> [Problem requirements]: Transcribe the listing below word for word but skip its images.

*** Data extracts ***

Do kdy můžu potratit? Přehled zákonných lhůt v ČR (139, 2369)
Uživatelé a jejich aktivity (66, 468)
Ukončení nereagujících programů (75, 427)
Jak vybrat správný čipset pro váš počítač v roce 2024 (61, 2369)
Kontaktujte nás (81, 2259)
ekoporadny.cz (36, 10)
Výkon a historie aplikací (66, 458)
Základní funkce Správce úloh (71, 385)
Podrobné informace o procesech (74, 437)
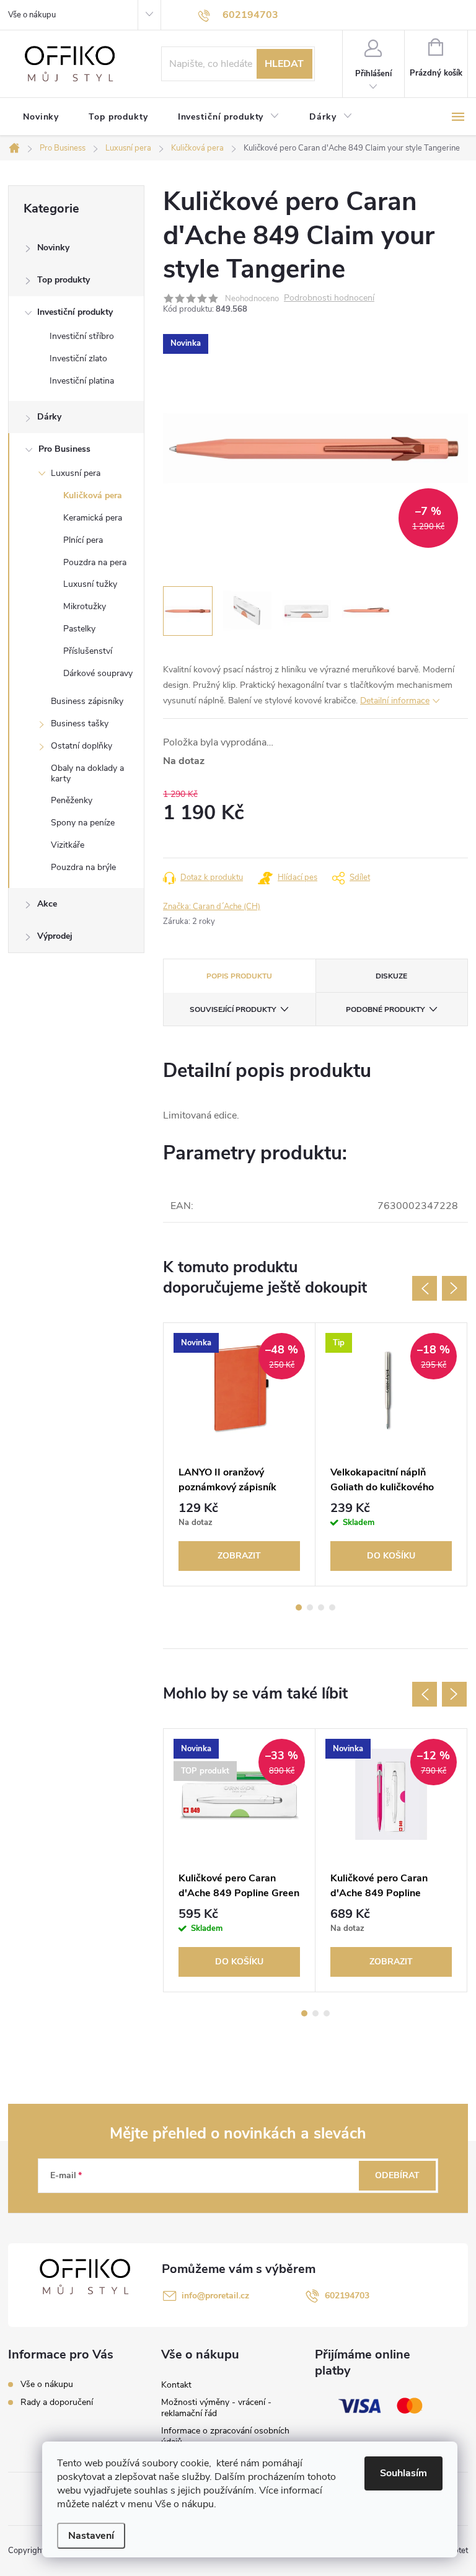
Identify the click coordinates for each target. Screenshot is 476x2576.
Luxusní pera (75, 473)
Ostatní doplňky (81, 746)
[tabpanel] (239, 1454)
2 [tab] (310, 1607)
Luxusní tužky (90, 584)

*** End of Data extracts ***

> [Completed exercise]:
Do kdy můžu potratit? Přehled zákonných lhůt v ČR (139, 2369)
Uživatelé a jejich aktivity (66, 468)
Ukončení nereagujících programů (75, 427)
Jak vybrat správný čipset pro váš počítač v roce 2024 (61, 2369)
Kontaktujte nás (81, 2259)
ekoporadny.cz (36, 10)
Výkon a historie aplikací (66, 458)
Základní funkce Správce úloh (71, 385)
Podrobné informace o procesech (74, 437)
Identify the click coordinates for each target. Screenshot is 476x2576.
Luxusní pera (75, 473)
Ostatní doplňky (81, 746)
[tabpanel] (239, 1454)
2 [tab] (310, 1607)
Luxusní tužky (90, 584)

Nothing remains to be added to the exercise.